Why baseball stats matter so much more than basketball stats

In his latest column, which is mostly about how certain NBA players are defying the aging process, Bill Simmons theorizes why stats are so much more important to baseball fans than they are to basketball fans.

For whatever reason, basketball fans don’t care about career NBA numbers like baseball fans care about baseball numbers. I see four reasons for this: (1) baseball has been around almost twice as long as basketball; (2) baseball’s signature threshold numbers are famously identifiable (500, 3,000 and 300), as are the players who broke its major records, whereas your average sports fan would struggle to answer questions like “Who leads the NBA in career scoring?”; (3) statistics matter more in baseball because it’s an individual sport; and (4) we need to throw ourselves into baseball statistics because the sport itself is so f—— boring. If we were eating lunch and I told you, “Johnny Damon has 2,571 hits right now,” that would mean something to you.
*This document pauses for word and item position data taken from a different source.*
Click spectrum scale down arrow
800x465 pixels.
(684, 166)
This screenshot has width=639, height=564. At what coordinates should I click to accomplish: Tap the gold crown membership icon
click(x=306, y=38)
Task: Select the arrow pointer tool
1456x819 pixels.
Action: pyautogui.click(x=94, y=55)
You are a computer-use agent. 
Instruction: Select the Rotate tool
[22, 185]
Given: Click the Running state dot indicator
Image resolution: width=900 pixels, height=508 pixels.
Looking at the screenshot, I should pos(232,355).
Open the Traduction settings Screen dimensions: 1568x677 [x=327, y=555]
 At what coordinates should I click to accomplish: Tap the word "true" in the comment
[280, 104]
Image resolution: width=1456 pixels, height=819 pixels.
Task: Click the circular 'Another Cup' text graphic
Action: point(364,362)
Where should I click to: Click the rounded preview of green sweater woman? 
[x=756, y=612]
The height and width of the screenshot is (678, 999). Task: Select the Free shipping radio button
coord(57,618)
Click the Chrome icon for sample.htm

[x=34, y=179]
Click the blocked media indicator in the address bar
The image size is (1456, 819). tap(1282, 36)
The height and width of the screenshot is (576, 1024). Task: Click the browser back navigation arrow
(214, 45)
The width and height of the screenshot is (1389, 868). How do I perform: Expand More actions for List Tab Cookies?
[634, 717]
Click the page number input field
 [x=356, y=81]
If you’re a true baseball fan, you would process that information in 0.008 seconds and think, “He needs 429 for 3,000, that’s doable!” But if I told you “Dirk Nowitzki has 21,925 points right now,” you wouldn’t think anything other than, “That’s a lot.”

I agree with all four points. The only basketball stats I really care about are per game or season stats and that’s because I play fantasy hoops. It doesn’t really matter who is the league’s all-time leading scorer or who has dished out the most assists. The number of championships (Kobe potentially passing Michael Jordan in rings) is one that is important to a lot of NBA fans.